RECORDS PROVIDED >>

··········

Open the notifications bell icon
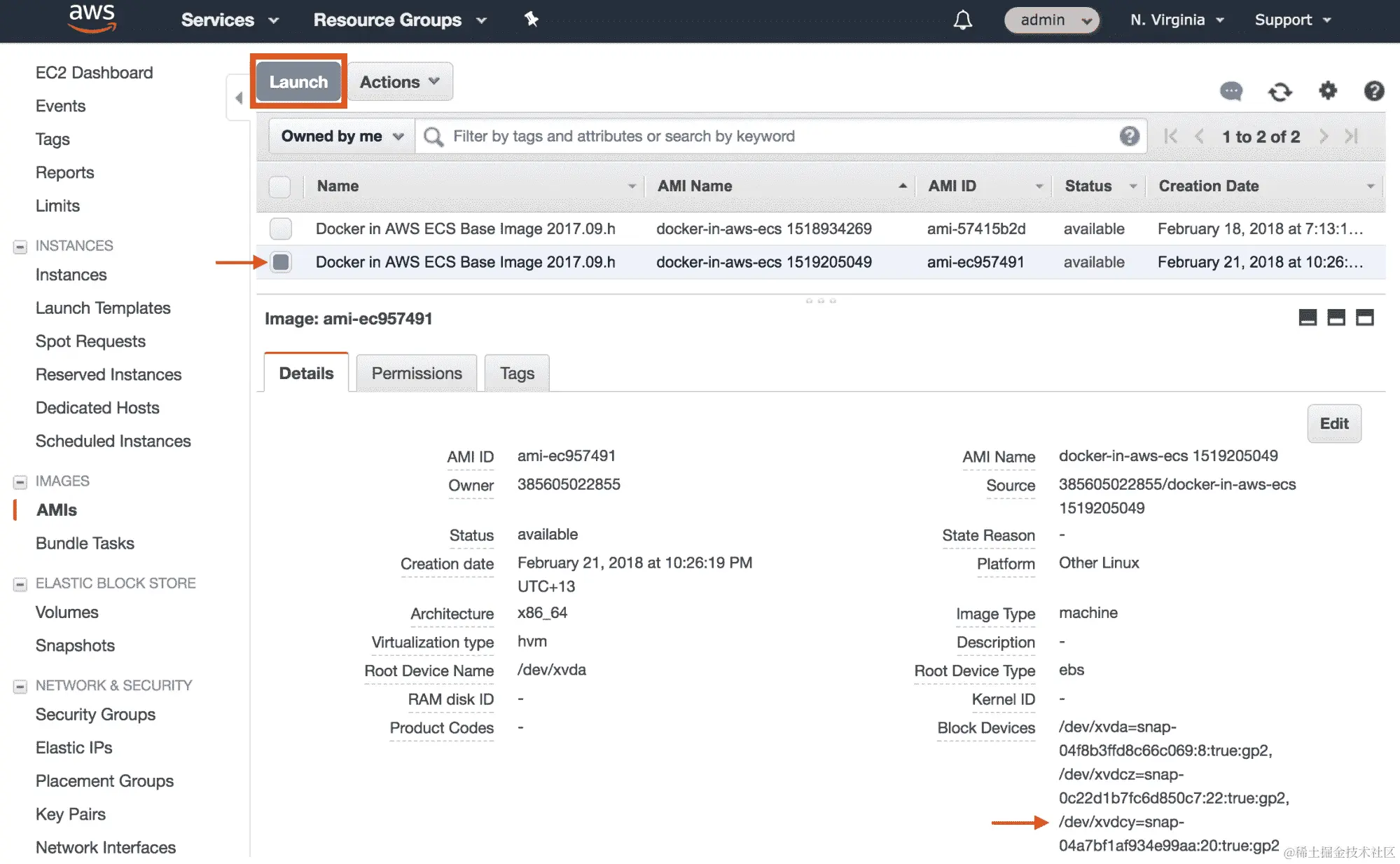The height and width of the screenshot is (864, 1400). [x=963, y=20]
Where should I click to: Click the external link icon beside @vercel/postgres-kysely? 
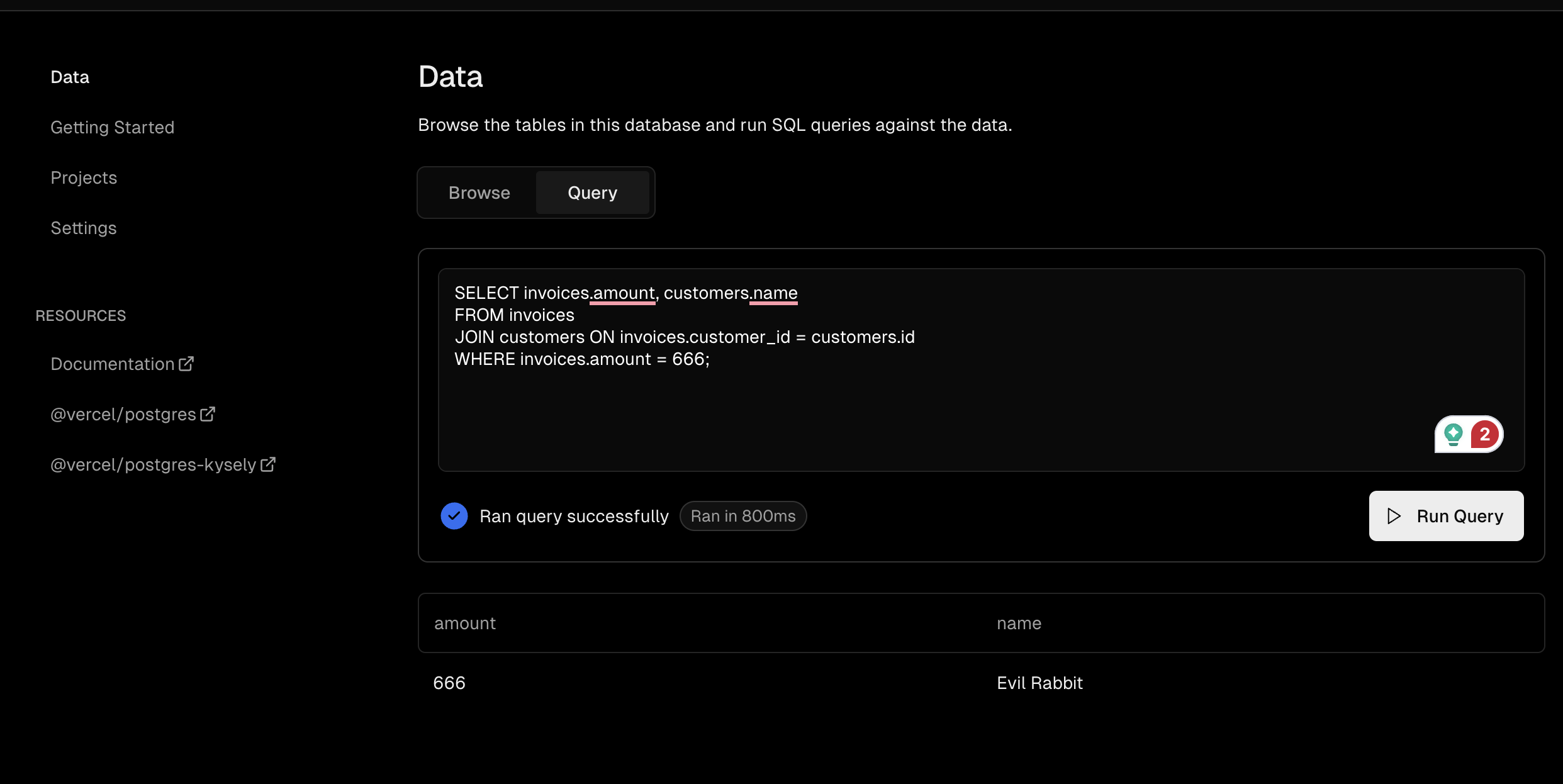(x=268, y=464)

··········

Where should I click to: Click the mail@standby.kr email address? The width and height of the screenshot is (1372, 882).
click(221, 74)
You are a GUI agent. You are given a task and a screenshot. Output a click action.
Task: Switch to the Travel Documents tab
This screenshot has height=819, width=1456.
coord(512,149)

··········

ASSIGNMENT >>
Look above for the line with "Where should I click to: Click the mail@standby.kr" and the line with "You are a GUI"; transcribe both and all lines in between, exactly, and nothing else.

WRITTEN RESPONSE >>
Where should I click to: Click the mail@standby.kr email address? The width and height of the screenshot is (1372, 882).
click(221, 74)
You are a GUI agent. You are given a task and a screenshot. Output a click action.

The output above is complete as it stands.